Annotation of immunoglobulin and T-cell receptor genes
VDJ recombination
The Immunoglobulin (Ig) and T-cell receptor (Tcr) genes are present in germ-line genomic DNA. They comprise the four segment types, variable (V), diversity (D), joining (J) and constant (C), which are rearranged and brought together by VDJ recombination to form functional Ig and Tcr genes during B-cell and T-cell maturation. This results in genetically different B-cells and T-cells, which encode different proteins to recognise specific antigens as part of the acquired immune system.
The protein and nucleotide databases contain many sequences of mature Ig/Tcr genes. Inferring gene structures by aligning these to the genome using the standard Ensembl annotation process pipeline gives unsatisfactory results, for two main reasons:
The non-coding DNA that separates pairs of gene segments brought together by V-D-J recombination is not an intron, and the gene boundaries display different sequence signals to splice sites. Spliced alignment programs such as GeneWise therefore require retuning in order to predict the gene structure correctly.
Some genes comprise multiple exons.
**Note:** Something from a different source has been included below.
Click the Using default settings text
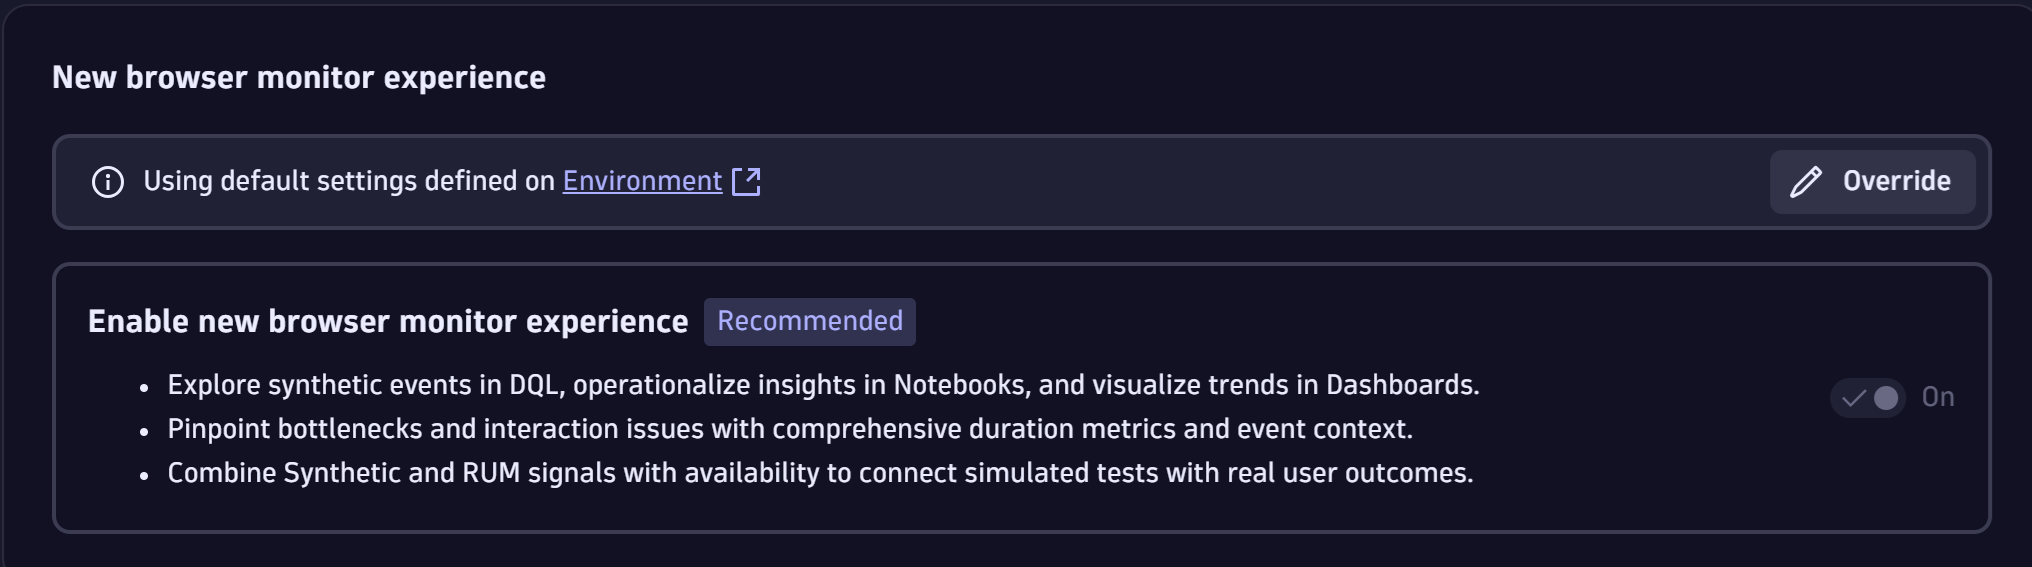 [x=348, y=181]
Delineating a "spliced" alignment of a mature Ig/Tcr sequence to the genome into its constituent segments is therefore not straightforward.
Annotation of Ig/Tcr genes
For this reason, Ig/Tcr gene segments have been annotated differently to other Ensembl genes. Ensembl makes use of the IMGT database, which provides annotation of individual gene segments on reference sequences. Ensembl use a combination of manual annotation by Havana and automatic annotation by extracting individual gene sequences and aligning them to the genome using the Exonerate alignment tool for Ig/Tcr genes.
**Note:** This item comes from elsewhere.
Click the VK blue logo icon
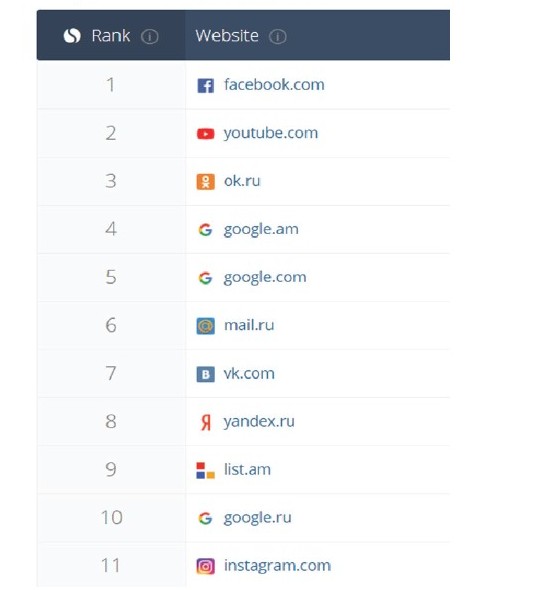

To reflect their role in the VDJ recombination process, segments are annotated as belonging to one of four classes: V, D, J and C. At present, Ensembl Ig/Tcr gene annotations are only available for human and mouse.
References
Lefranc M.-P., Giudicelli V., Kaas Q., Duprat E., Jabado-Michaloud J., Scaviner D., Ginestoux C., Clément O., Chaume D. and Lefranc G. IMGT, the international ImMunoGeneTics information system. Nucl. Acids Res. 2005 33:D593-D597
Slater G.S. and Birney E. Automated generation of heuristics for biological sequence comparison. BMC Bioinformatics 2005 6:31
Ewan Birney, Michele Clamp and Richard Durbin GeneWise and Genomewise Genome Research 2004 14(5):988-995.